Figure 12b shows the vertical section of the vertical velocity along the black line in Fig. 11c. Mean amplitude of vertical velocity in a unit volume (1 m^{3}) grows exponentially (Fig. 12c), indicating mutual intensification between the ice bands and the internal waves. After 120 h, the growth of the vertical velocity slows down a little, indicating that the ice band grows sufficiently so that ice concentration is close to one in the ice band. Sea ice concentration on day 7 along this section is also drawn in Fig. 12a. Comparing Fig. 12a with Fig. 12b, we found that the phase relationship between sea ice and internal waves is the same as that in the theoretical model (Fig. 8), in such a way that the upwelling vertical velocity is seen in front of each ice-band promoting convergence in ice motion. Therefore, the numerical results in Figs. 11 and 12 represent the ice-band pattern formation by resonant interaction between sea ice and internal waves. This implies the importance of the stress divergence term in (10) for the mutual enhancement. As for the role of *δθ*, Fig. 11c shows that *δθ* ~ 2°. This yields *θ*_{a} ≃ 3.5° for *δ*_{d} = cos*δθ* − (*C*_{Daw}/*C*_{Dai}) ≃ 0.5, where the air–water drag coefficient *C*_{Daw} = 1.5 × 10^{−3} and the air–ice drag coefficient *C*_{Dai} = 3.0 × 10^{−3} in the model. This *θ*_{a} is too small to explain the simulated angle fully, although the turning direction is consistent.

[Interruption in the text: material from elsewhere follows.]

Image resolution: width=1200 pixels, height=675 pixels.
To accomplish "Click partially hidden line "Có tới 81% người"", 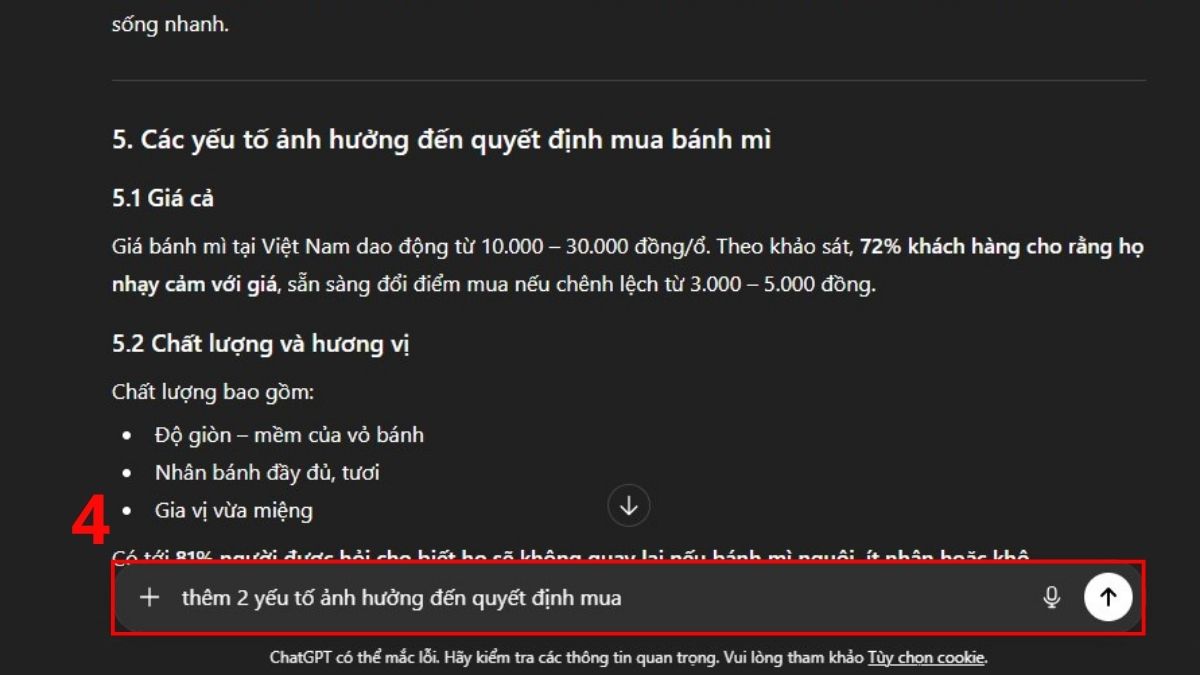I will point(571,556).
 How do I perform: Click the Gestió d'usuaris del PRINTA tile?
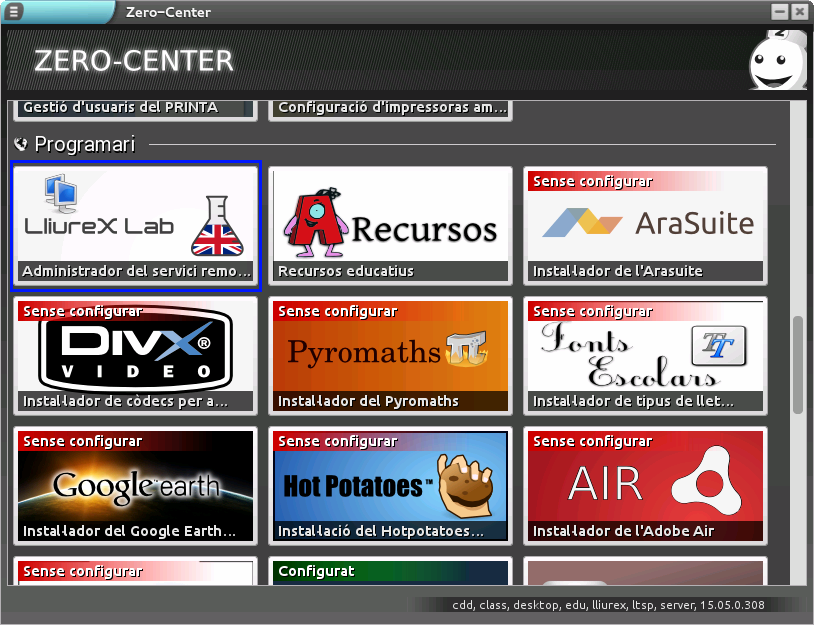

The numerical results are apparently different from those of FO11 although the numerical model used is the same. In particular, FO11 suggested that an ice band and a lee-wave train hardly occur for the wind with *θ*_{a} = 0. This difference probably comes from the initial configuration of the sea ice. In FO11 they configured the ice-band modeling with a Heaviside function–type initial ice concentration, where *A* = 0 in front of the ice edge, and *A* = 0.8 behind the ice edge, in contrast to our case in which the mean of *A* is 0.5 in order for sea ice to drift freely at least initially. Because *A* = 0.8 in FO11 is large enough for internal stress to become effective, sea ice does not react directly to the sinusoidal flow field of internal waves but acts as a low-pass filter. As a result, the vertical velocity caused by the stress divergence becomes much smaller than that of our case. Indeed, a similar experiment to FO11 with the initial ice edge of the Heaviside function form, but for *A* = 0.5 behind the ice edge, shows the band formation for *θ*_{a} = 0 (figure not shown).

### e. Brief summary

Based on the theoretical and numerical modeling results, we have found a new unstable mode caused by resonant interaction between the internal inertia–gravity waves and sea ice drift. Results are summarized briefly as follows:

The ice-band scale is selected by the resonance condition in which the ice-band speed coincides with the phase speed of internal inertia–gravity waves.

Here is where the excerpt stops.